* _Input for this task_:
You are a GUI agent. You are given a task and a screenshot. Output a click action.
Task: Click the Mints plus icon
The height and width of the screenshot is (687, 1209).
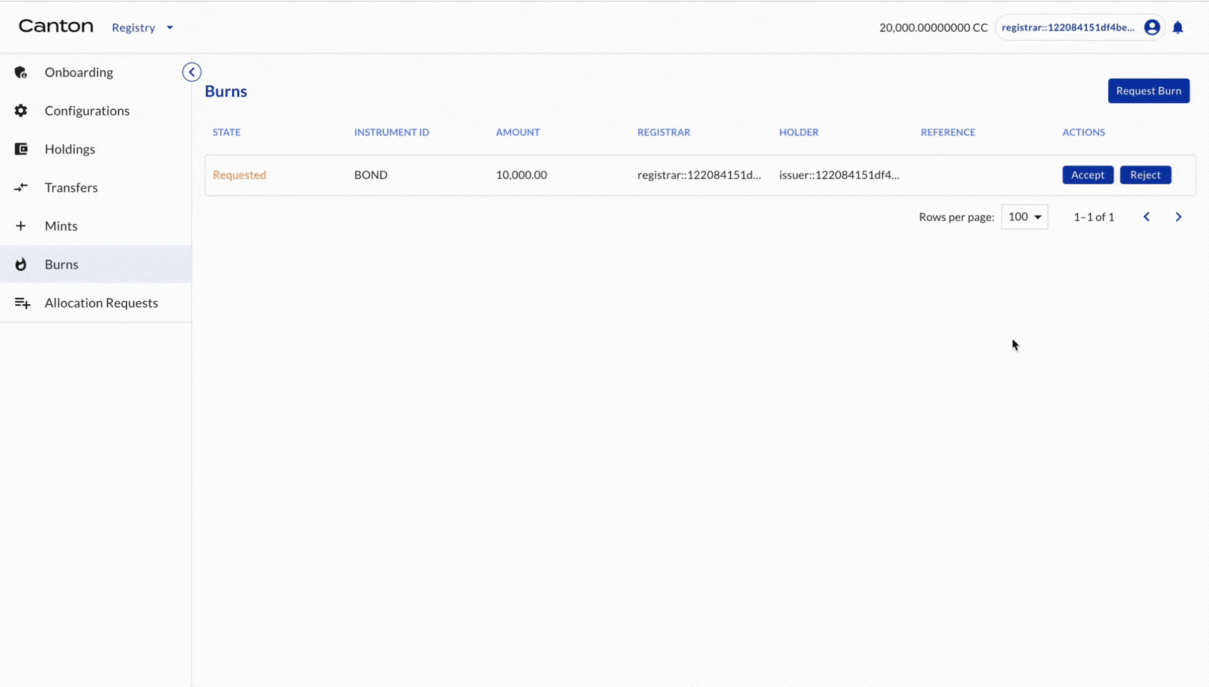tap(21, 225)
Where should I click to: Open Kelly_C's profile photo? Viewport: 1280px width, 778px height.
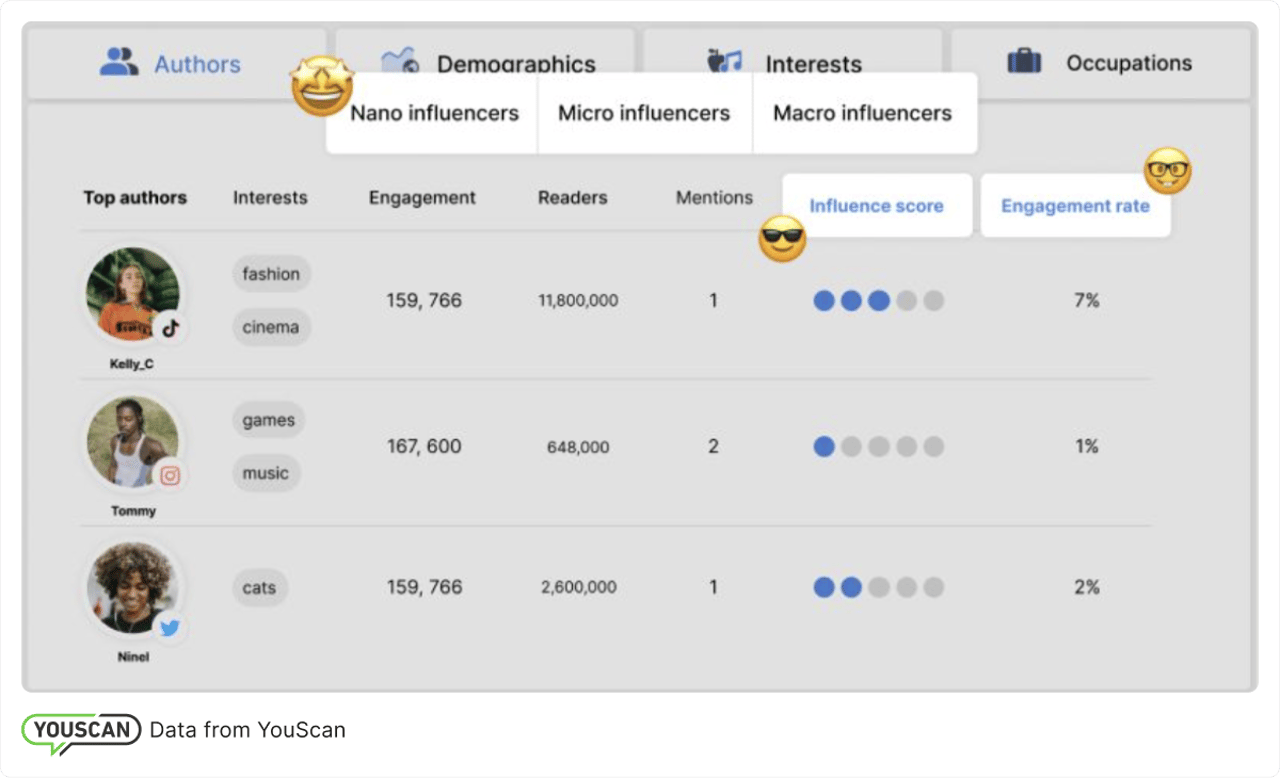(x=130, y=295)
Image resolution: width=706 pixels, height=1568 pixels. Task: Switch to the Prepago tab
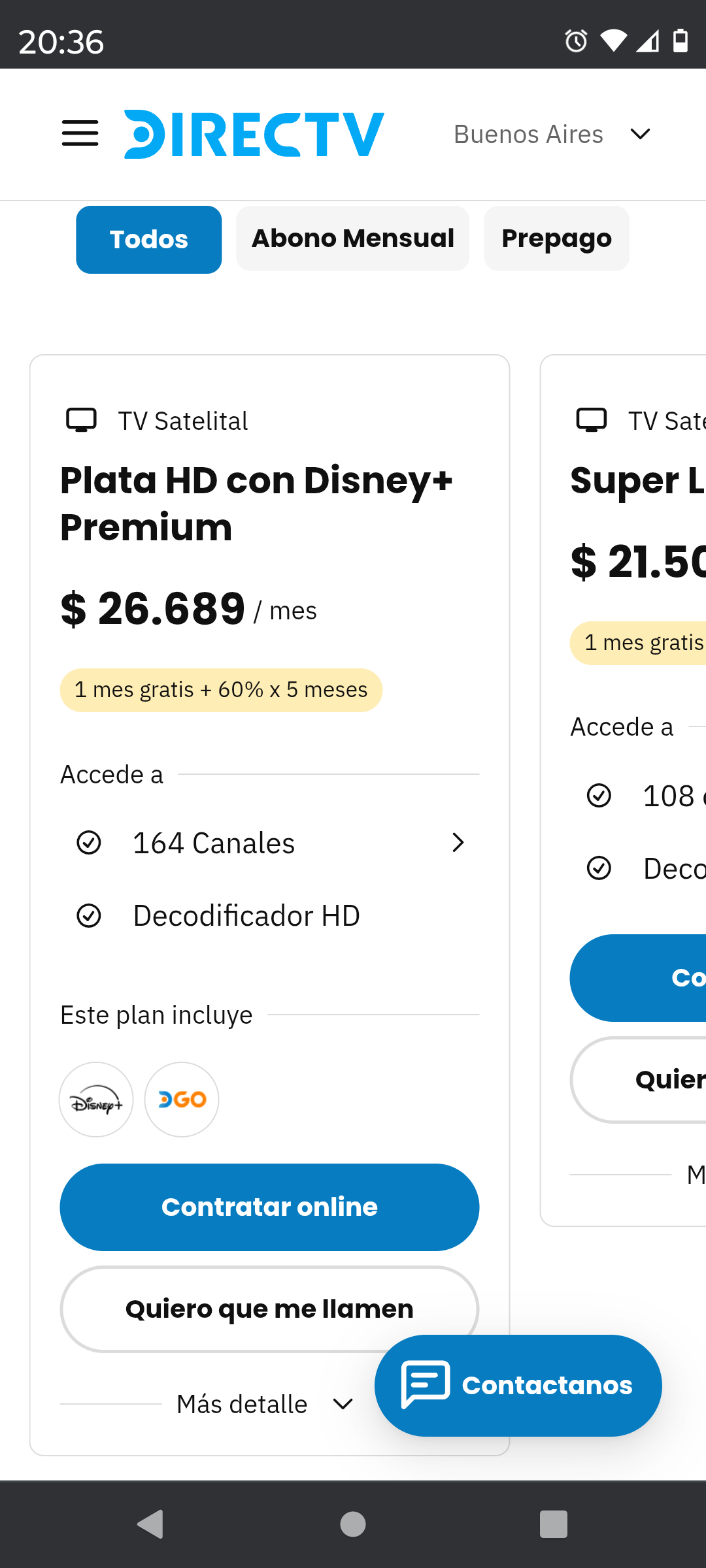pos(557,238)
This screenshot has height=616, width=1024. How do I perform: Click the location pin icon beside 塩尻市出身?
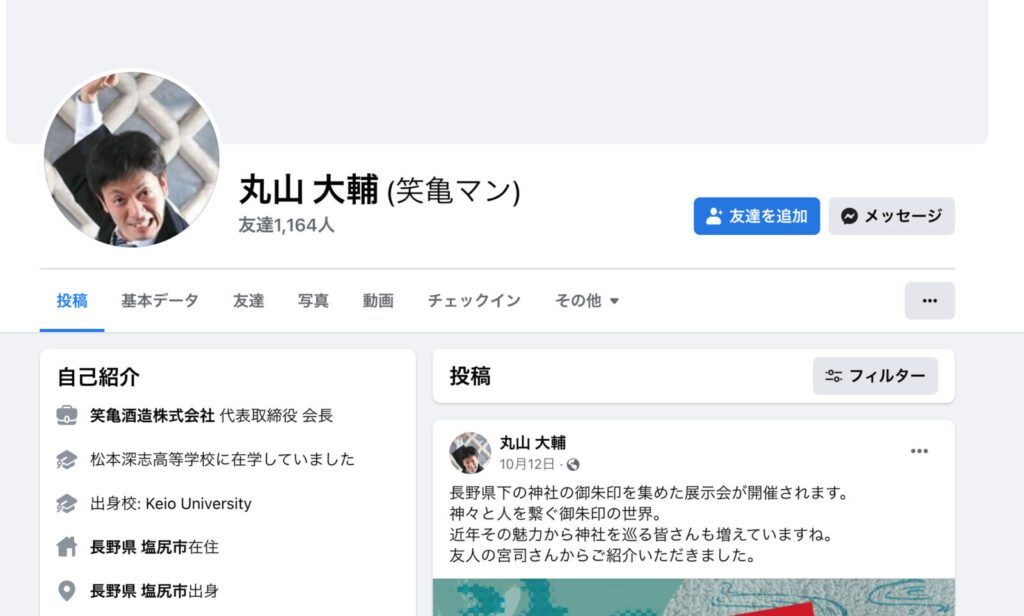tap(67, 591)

* _Problem statement_:
All of the entries must be reproduced exactly, apart from the pictures, which are to be dropped.

* _Response area_:
You are a GUI agent. You are given a task and a screenshot. Output a click action.
Task: Click the Mints plus icon
The height and width of the screenshot is (687, 1209).
tap(21, 225)
Where should I click to: Open Kelly_C's profile photo? Viewport: 1280px width, 778px height.
(x=130, y=295)
Image resolution: width=706 pixels, height=1568 pixels. Task: Switch to the Prepago tab
pos(557,238)
This screenshot has height=616, width=1024. How do I perform: Click the location pin icon beside 塩尻市出身?
tap(67, 591)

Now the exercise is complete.